İbadetlerde Riya/Gösteriş

Salih amelin şartlarından biri de riyadan uzak, sünnete uygun olmasıdır. İnsanlar görsün diye ibadet eden kimse küçük şirk işlemiştir. Başkaları görsün diye namaz kılan gibi... Yaptığı ibadet boşunadır. Allah Teâlâ şöyle buyuruyor:



“Şüphesiz münafıklar Allah’a oyun etmeye kalkışıyorlar; halbuki Allah onların oyunlarını başlarına çevirmektedir. Onlar namaza kalktıkları zaman üşenerek kalkarlar, insanlara gösteriş yaparlar, Allah’ı da pek az zikrederler.” (Nisa:4/142)

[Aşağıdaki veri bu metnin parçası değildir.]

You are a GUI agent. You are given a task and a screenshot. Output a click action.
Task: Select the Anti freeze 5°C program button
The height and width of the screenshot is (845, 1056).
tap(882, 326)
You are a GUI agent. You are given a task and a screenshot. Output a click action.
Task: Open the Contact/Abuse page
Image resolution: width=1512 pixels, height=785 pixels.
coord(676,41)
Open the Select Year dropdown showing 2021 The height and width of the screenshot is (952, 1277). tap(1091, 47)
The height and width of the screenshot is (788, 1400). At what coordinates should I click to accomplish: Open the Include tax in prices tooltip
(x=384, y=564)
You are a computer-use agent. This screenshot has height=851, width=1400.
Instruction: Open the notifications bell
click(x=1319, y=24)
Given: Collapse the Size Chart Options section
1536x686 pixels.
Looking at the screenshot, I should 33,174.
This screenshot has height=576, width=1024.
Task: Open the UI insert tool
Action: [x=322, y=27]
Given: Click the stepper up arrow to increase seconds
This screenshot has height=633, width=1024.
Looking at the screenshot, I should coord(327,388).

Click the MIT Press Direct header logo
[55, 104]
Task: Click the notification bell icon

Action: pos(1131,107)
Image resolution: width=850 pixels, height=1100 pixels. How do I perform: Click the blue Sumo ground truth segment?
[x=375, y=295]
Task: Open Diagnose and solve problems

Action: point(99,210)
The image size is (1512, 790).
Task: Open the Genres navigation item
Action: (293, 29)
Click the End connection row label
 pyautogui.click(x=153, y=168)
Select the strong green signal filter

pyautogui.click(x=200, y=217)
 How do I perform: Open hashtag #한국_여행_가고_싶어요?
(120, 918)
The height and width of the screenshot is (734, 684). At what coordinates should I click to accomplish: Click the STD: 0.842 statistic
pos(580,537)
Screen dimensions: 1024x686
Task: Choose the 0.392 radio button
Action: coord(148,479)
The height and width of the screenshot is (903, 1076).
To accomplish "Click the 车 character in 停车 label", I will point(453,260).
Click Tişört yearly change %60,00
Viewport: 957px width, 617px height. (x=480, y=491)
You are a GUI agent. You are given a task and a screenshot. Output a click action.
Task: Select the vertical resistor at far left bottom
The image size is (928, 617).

Yine, haberi yayılsın ve insanlar onun hakkında konuşsunlar diye bir amel işlerse şirk’e düşmüştür. Böyle yapan hakkında tehdit vardır ve bu tehdit İbni Abbas’ın (r.a.) Rasûlullah’tan (s.a.v.) rivayet ettiği şu hadiste gelmiştir:



“(İnsanlara) duyurmak için bir amel işleyeni, Allah (Kıyamet günü insanlar önünde) teşhir eder. Gösteriş için bir amel işleyeni, Allah (Kıyamet günü insanlar önünde) rezil eder.”[64]



Yaptığı ibadette hem Allah rızasını, hem de insanların görmesini dileyen kimsenin ameli boşa gitmiştir. Allah Teâlâ kudsi hadiste şöyle buyurur:



“Ben, kendisine şirk koşulanların şirk’ten en çok mustağni olanıyım. Kim, bir amel işler de amelinde bana başkasını ortak koşarsa onu ve şirk’ini bırakırım.”[65]



Bir amele Allah için başlayan, sonra kendisine riya/gösteriş yapma düşüncesi gelen bu düşünceyi kötü görür ve aklından çıkarmak için uğraşırsa ameli sahih olur. Şayet onu benimser ve bundan bir rahatsızlık duymazsa ilim ehlinden bir çoğu amelin batıl olduğunu bildirmiştir.[66]